The Interactive Installer is now a bit less, interactive.
And by that, I mean there should be FEWER prompts, less back and forth. Which means you get to your SQL Developer Web/APEX web pages faster, or your REST APIs being served sooner.
./ords --config /opt/ords/conf23ai install
Change #1: we’ll find/use your TNSNames.ora files
I happen to have one, and yes, I would like to use it.
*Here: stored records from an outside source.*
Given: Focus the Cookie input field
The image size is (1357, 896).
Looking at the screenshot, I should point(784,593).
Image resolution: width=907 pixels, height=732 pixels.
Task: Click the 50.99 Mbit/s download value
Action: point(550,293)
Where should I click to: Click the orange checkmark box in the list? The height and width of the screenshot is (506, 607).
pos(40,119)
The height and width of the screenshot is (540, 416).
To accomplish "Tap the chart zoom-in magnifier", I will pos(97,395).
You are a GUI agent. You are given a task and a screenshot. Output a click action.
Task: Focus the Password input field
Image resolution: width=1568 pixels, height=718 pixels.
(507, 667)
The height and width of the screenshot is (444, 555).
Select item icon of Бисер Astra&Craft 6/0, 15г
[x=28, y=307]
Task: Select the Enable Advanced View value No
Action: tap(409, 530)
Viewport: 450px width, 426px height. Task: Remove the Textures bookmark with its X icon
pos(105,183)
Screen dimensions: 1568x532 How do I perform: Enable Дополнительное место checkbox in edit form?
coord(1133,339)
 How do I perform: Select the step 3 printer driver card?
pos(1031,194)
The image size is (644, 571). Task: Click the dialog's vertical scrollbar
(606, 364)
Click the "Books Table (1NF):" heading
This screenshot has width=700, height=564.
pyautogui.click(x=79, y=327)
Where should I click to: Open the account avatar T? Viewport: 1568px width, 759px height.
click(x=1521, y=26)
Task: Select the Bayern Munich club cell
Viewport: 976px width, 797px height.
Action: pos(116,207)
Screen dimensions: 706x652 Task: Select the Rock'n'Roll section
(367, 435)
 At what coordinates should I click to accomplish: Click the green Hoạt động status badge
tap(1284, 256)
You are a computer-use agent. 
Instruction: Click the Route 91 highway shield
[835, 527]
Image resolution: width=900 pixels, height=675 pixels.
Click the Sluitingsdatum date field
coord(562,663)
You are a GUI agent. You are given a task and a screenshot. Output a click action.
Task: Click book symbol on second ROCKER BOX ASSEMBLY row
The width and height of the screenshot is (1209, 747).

So instead of typing in, successively, ‘localhost,’ ‘1521,’ and ‘FREEPDB1’ – I can simply say, hey go use Service #2.
And now I can proceed to providing the administrator credentials for my database.
If you have more than 9 entries, we’ll just show you those first 9, otherwise you can go back to manually specifying your connection details the old-fashioned-way.
Change #2: One big menu of configuration changes
So here are the defaults, more or less, do I want to change any of those?
Actually, yes I do.
I want to specify the password for ORDS_PUBLIC_USER, so I’m going to choose option [3], and then provide the password, and then i’ll [A] Accept.
The Logs
We automatically log the installs and upgrade routines, and we’ll tell you where to find those logs in the stdout.
For my machine, it went to /opt/ords/bin/logs
Tail that Log for a nifty trick
We’ll conclude the ords install/upgrade session with the command you would need to use to make the install happen, unattended. That is, non-interactive.